##### Data to process

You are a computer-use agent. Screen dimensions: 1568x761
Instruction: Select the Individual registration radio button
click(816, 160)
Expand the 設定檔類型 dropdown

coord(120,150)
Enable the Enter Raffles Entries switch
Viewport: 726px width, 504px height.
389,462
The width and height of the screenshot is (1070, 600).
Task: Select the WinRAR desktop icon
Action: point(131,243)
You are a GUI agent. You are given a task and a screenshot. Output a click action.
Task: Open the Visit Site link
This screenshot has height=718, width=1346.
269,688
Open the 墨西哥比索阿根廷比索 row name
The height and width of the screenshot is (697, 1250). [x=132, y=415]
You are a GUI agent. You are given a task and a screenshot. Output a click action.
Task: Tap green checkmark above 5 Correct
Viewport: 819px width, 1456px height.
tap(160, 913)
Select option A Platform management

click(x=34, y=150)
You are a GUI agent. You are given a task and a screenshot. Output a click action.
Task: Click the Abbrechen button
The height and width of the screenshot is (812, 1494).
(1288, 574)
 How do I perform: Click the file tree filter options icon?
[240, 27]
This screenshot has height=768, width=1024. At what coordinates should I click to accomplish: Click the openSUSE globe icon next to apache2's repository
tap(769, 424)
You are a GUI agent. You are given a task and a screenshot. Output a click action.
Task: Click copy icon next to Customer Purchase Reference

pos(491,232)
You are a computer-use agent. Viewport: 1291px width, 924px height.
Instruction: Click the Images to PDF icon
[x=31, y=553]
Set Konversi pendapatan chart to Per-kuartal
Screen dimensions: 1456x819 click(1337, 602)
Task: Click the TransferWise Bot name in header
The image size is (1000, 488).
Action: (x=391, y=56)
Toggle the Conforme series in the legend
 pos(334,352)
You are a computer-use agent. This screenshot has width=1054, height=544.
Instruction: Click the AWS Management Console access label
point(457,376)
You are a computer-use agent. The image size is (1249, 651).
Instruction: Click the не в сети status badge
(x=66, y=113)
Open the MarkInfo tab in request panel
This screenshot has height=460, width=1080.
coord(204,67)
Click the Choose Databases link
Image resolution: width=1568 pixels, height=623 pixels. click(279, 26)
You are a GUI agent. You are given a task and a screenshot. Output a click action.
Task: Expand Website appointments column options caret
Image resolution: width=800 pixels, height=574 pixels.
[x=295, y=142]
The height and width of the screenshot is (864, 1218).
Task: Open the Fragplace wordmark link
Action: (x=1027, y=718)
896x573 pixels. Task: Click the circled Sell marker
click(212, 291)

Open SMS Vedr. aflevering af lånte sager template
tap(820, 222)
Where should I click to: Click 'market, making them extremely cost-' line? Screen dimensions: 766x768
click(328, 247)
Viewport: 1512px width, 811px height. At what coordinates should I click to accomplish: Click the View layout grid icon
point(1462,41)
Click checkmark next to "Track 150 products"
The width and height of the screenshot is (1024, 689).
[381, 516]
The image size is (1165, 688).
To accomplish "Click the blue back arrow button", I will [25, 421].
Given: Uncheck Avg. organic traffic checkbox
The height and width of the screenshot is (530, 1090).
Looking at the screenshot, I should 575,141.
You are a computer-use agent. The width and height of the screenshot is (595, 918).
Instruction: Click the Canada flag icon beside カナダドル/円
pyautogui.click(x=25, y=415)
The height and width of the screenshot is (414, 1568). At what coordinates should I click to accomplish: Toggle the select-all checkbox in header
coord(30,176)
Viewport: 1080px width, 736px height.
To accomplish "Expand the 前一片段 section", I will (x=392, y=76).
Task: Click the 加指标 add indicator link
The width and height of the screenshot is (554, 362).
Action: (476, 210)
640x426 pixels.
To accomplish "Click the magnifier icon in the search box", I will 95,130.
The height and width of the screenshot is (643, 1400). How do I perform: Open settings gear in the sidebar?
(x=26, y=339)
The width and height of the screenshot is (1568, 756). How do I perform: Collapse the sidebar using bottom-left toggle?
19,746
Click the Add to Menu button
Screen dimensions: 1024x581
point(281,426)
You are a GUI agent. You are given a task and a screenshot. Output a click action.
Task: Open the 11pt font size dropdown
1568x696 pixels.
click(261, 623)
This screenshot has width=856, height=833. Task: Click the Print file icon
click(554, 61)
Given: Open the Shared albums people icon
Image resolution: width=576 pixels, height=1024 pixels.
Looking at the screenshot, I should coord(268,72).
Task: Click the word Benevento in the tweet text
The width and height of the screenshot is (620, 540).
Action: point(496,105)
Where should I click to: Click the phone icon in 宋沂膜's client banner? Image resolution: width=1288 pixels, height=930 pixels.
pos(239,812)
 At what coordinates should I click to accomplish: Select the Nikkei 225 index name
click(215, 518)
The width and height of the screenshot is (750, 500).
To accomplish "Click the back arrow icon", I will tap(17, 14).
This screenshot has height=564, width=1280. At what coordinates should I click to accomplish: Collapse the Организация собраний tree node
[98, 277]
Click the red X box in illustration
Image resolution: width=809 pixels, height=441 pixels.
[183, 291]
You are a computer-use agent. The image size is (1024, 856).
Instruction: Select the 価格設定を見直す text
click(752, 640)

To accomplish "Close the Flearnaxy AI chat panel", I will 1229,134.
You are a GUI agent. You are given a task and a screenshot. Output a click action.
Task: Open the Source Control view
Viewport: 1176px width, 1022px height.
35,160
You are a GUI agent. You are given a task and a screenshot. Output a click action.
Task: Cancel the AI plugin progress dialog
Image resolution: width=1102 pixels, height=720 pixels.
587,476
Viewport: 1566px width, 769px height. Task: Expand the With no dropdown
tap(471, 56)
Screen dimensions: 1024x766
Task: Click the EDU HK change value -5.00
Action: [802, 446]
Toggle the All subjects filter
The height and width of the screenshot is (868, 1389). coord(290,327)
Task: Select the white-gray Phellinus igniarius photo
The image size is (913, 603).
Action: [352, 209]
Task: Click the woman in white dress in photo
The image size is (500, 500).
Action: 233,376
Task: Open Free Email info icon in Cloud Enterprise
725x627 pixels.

##########

- [Instructions for the task]:
The answer should contain only the lines from the first line of the entries through the line holding "You are a computer-use agent. This", each exactly as written.

- [Answer]:
You are a computer-use agent. Screen dimensions: 1568x761
Instruction: Select the Individual registration radio button
click(816, 160)
Expand the 設定檔類型 dropdown

coord(120,150)
Enable the Enter Raffles Entries switch
Viewport: 726px width, 504px height.
389,462
The width and height of the screenshot is (1070, 600).
Task: Select the WinRAR desktop icon
Action: point(131,243)
You are a GUI agent. You are given a task and a screenshot. Output a click action.
Task: Open the Visit Site link
This screenshot has height=718, width=1346.
269,688
Open the 墨西哥比索阿根廷比索 row name
The height and width of the screenshot is (697, 1250). [x=132, y=415]
You are a GUI agent. You are given a task and a screenshot. Output a click action.
Task: Tap green checkmark above 5 Correct
Viewport: 819px width, 1456px height.
tap(160, 913)
Select option A Platform management

click(x=34, y=150)
You are a GUI agent. You are given a task and a screenshot. Output a click action.
Task: Click the Abbrechen button
The height and width of the screenshot is (812, 1494).
(1288, 574)
 How do I perform: Click the file tree filter options icon?
[240, 27]
This screenshot has height=768, width=1024. At what coordinates should I click to accomplish: Click the openSUSE globe icon next to apache2's repository
tap(769, 424)
You are a GUI agent. You are given a task and a screenshot. Output a click action.
Task: Click copy icon next to Customer Purchase Reference

pos(491,232)
You are a computer-use agent. Viewport: 1291px width, 924px height.
Instruction: Click the Images to PDF icon
[x=31, y=553]
Set Konversi pendapatan chart to Per-kuartal
Screen dimensions: 1456x819 click(1337, 602)
Task: Click the TransferWise Bot name in header
The image size is (1000, 488).
Action: (x=391, y=56)
Toggle the Conforme series in the legend
 pos(334,352)
You are a computer-use agent. This screenshot has width=1054, height=544.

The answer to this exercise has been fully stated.